§ **Task to carry out**: Go through the records and restate them word for word, omitting images.

§ **Data records**:

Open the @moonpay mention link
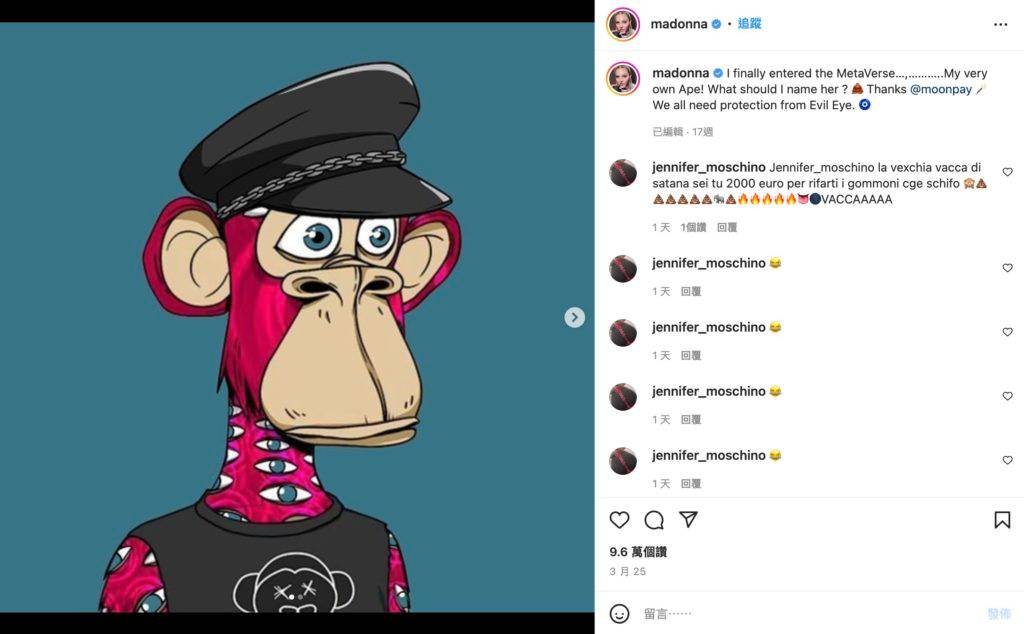 tap(941, 89)
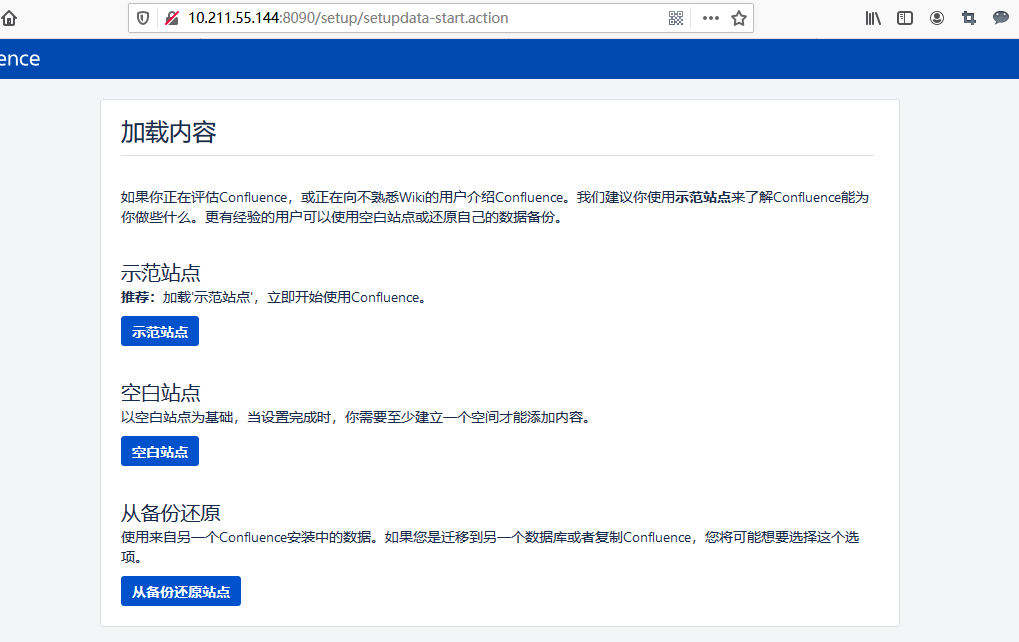
Task: Click the QR code icon in address bar
Action: (676, 18)
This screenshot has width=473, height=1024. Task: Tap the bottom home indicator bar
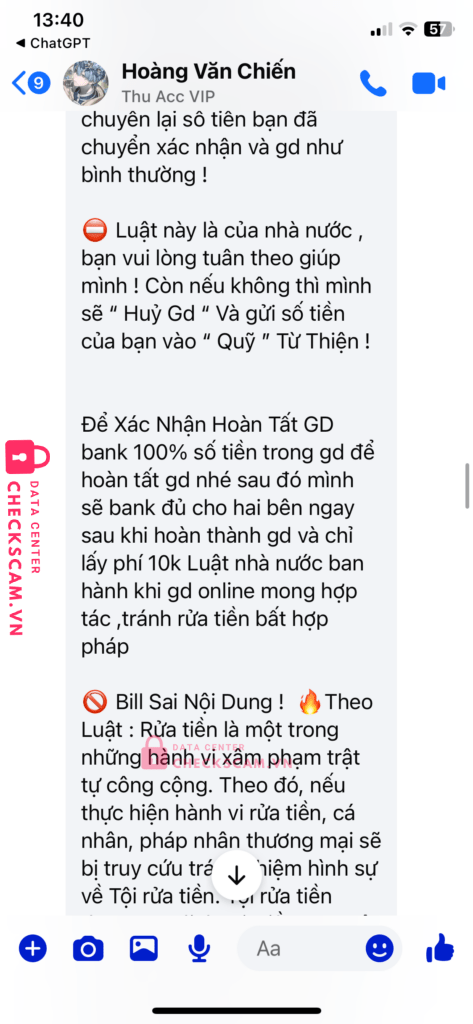tap(236, 1011)
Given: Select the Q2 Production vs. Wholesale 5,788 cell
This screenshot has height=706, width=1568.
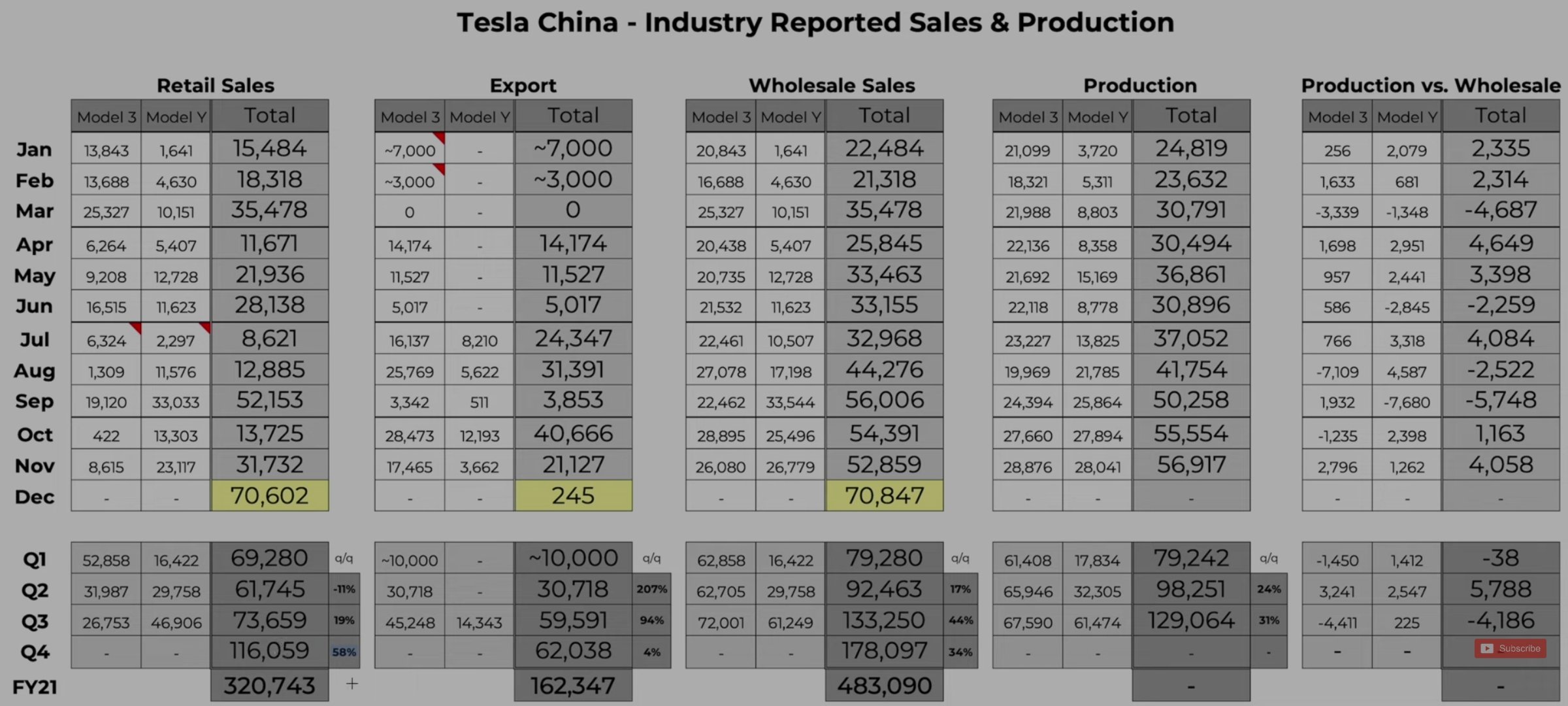Looking at the screenshot, I should (x=1500, y=590).
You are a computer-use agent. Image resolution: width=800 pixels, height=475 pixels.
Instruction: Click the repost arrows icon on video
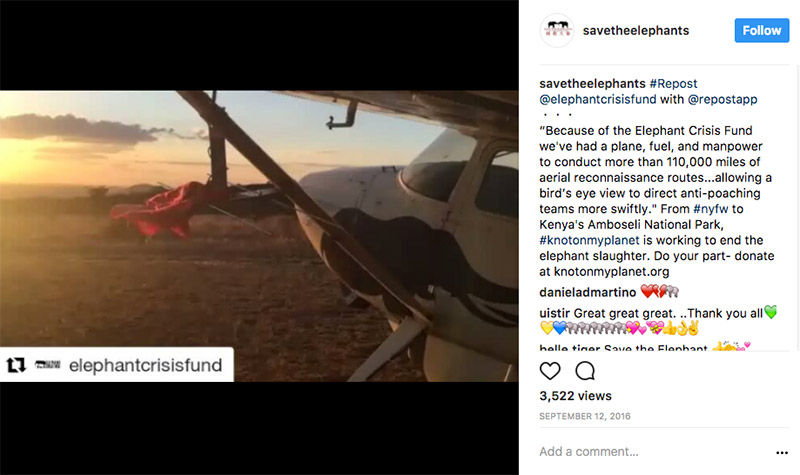[16, 366]
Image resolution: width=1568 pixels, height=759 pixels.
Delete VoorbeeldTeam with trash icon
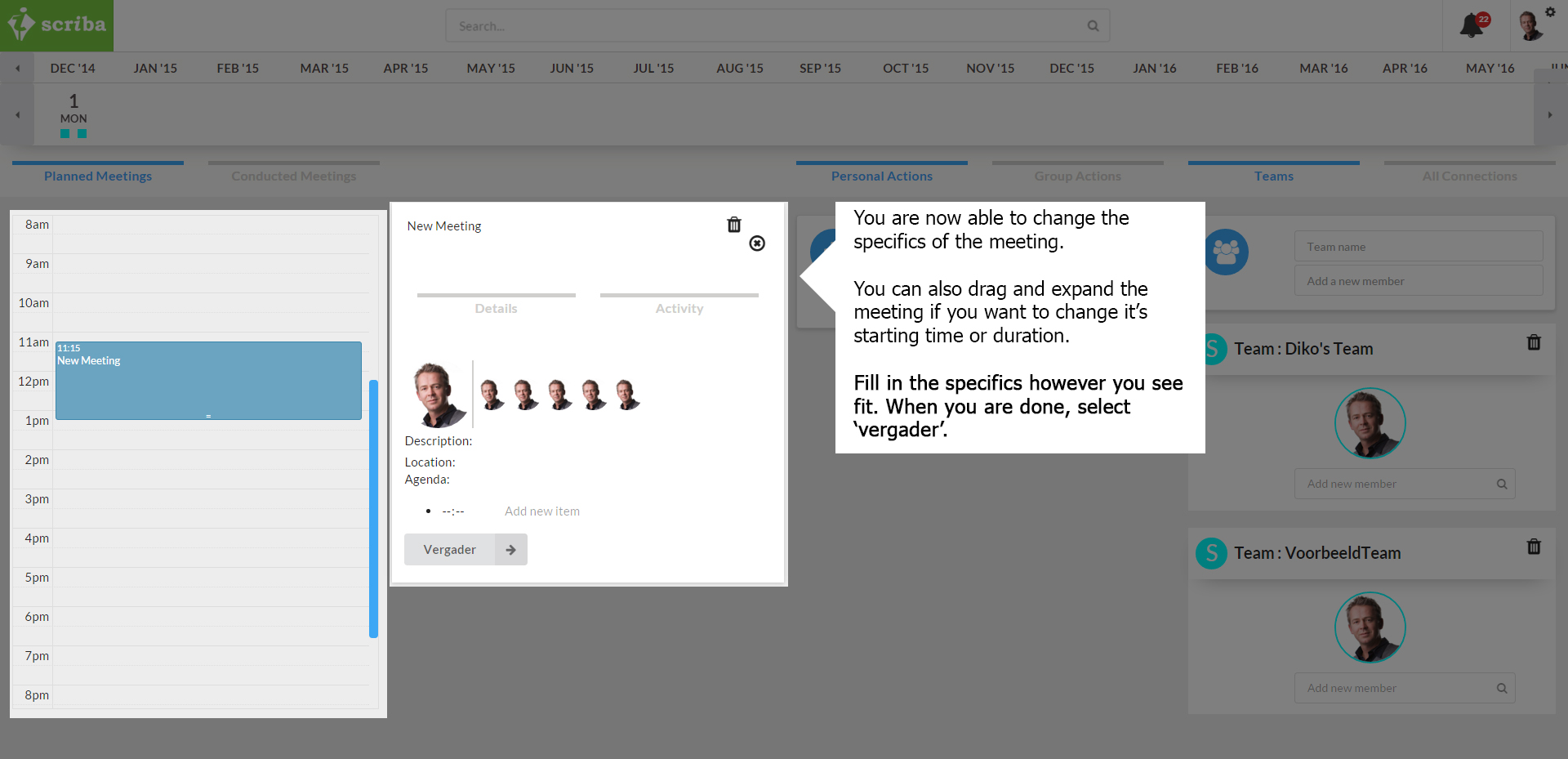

§ **Response to this exercise**:
Open the @moonpay mention link
 tap(941, 89)
Task: Click the QR code icon in address bar
Action: (676, 18)
This screenshot has width=473, height=1024. Task: Tap the bottom home indicator bar
tap(236, 1011)
Given: Select the Q2 Production vs. Wholesale 5,788 cell
This screenshot has height=706, width=1568.
Looking at the screenshot, I should (x=1500, y=590).
You are a computer-use agent. Image resolution: width=800 pixels, height=475 pixels.
Instruction: Click the repost arrows icon on video
[16, 366]
Image resolution: width=1568 pixels, height=759 pixels.
Delete VoorbeeldTeam with trash icon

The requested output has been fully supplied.